(Stored dataset items)
☆ ☆ ☆ ☆
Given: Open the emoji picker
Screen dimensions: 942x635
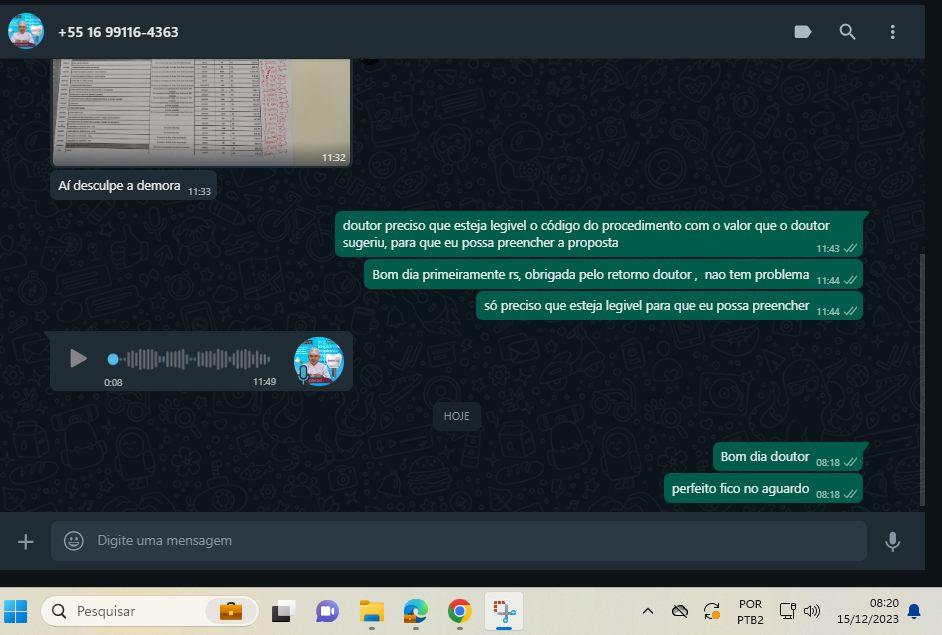Looking at the screenshot, I should click(x=74, y=541).
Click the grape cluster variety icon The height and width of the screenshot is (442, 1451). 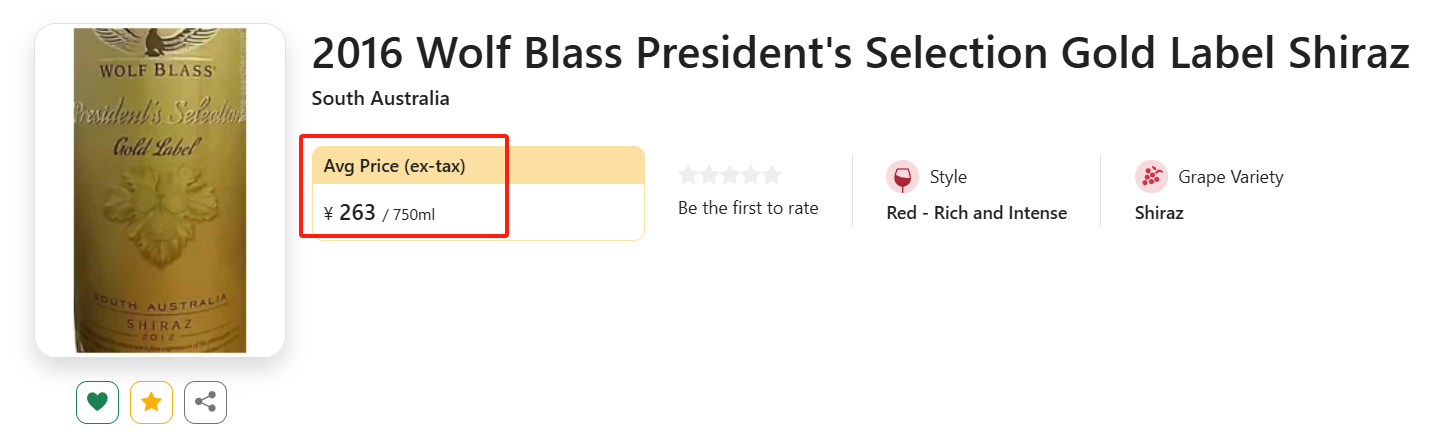[x=1151, y=177]
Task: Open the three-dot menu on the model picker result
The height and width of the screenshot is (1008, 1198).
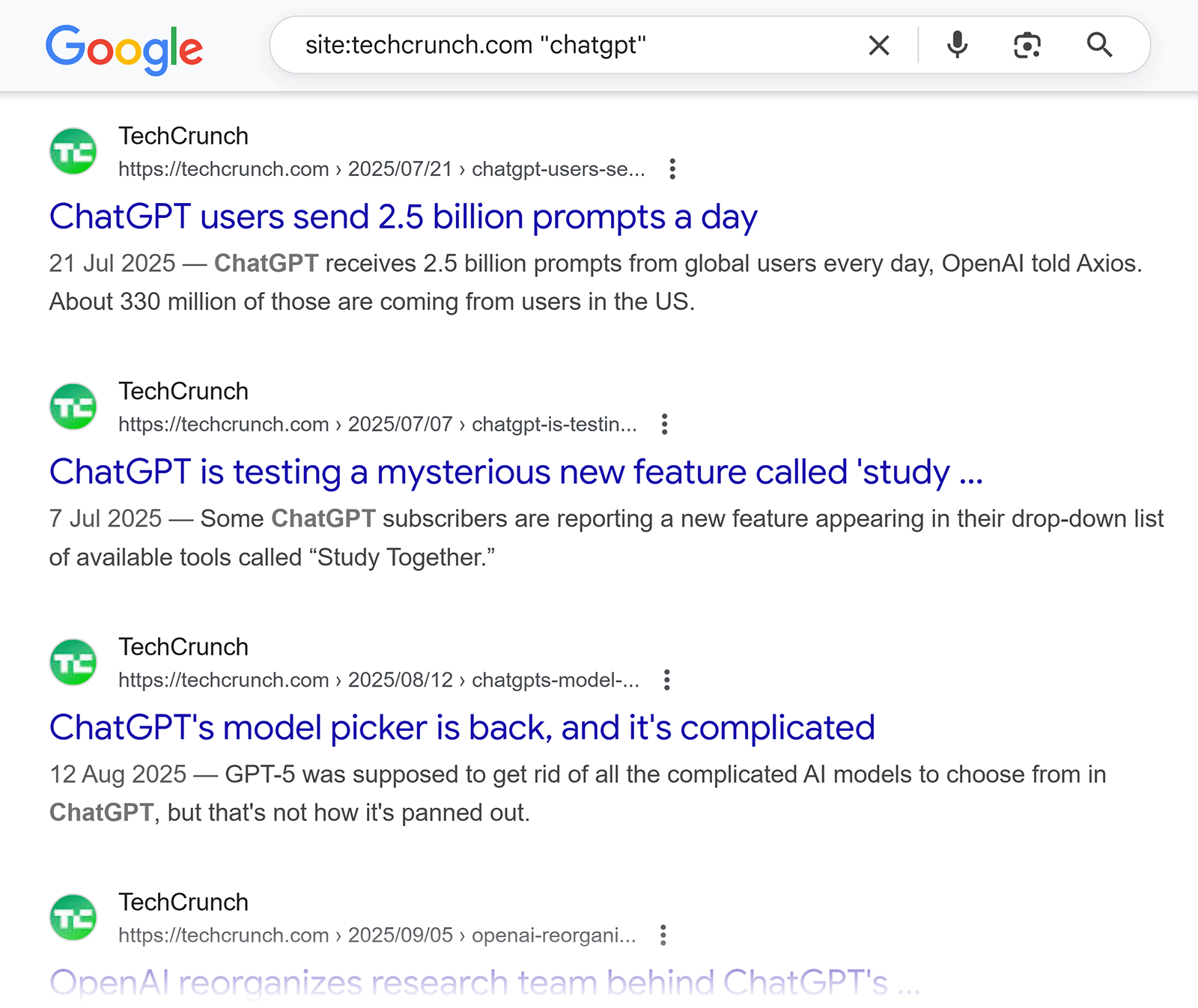Action: pos(666,680)
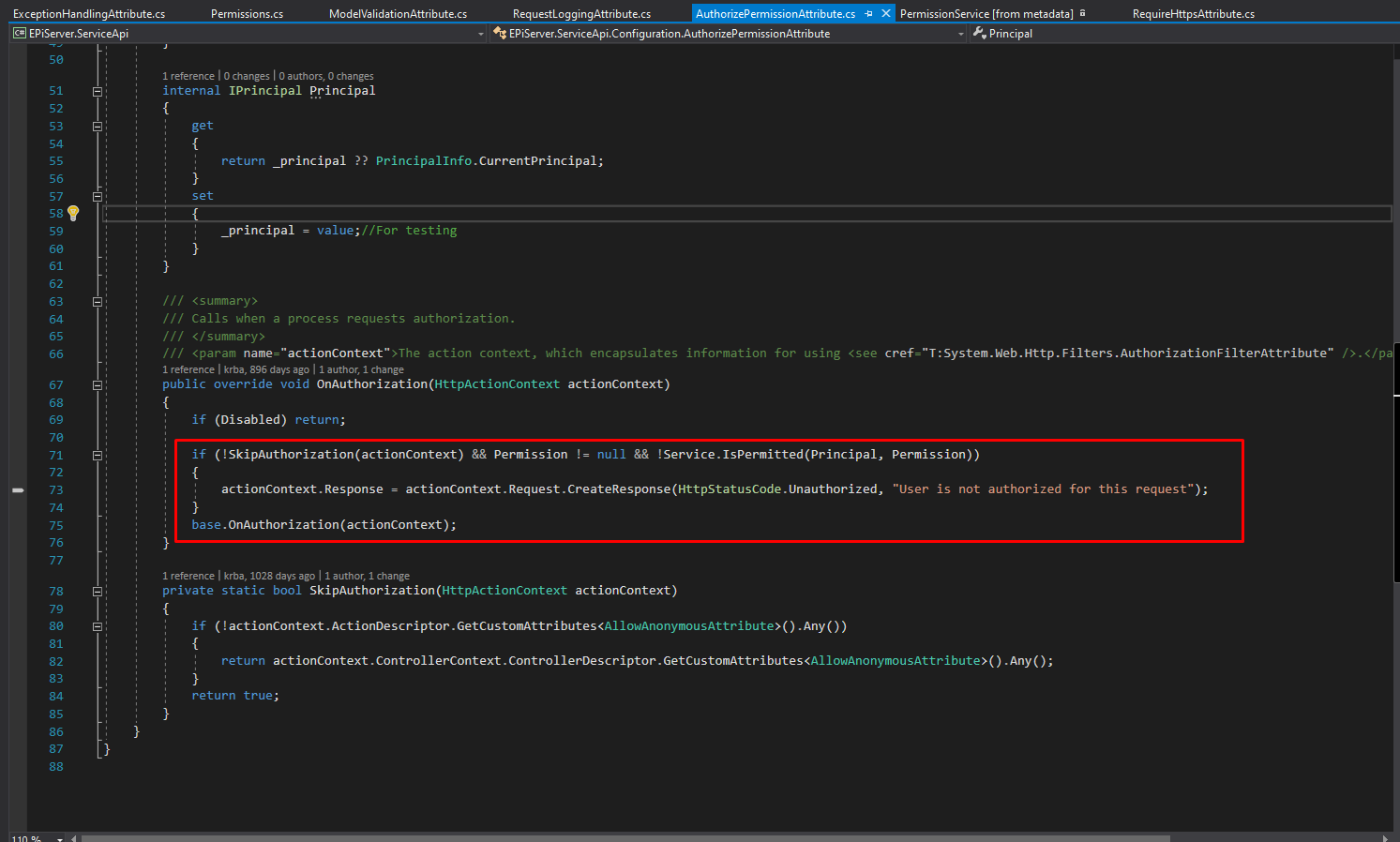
☆ ☆ ☆ ☆
Each line of the data that holds the word "picker" should be copied.

Answer space:
Given: Open the emoji picker
Task: Open the three-dot menu on the model picker result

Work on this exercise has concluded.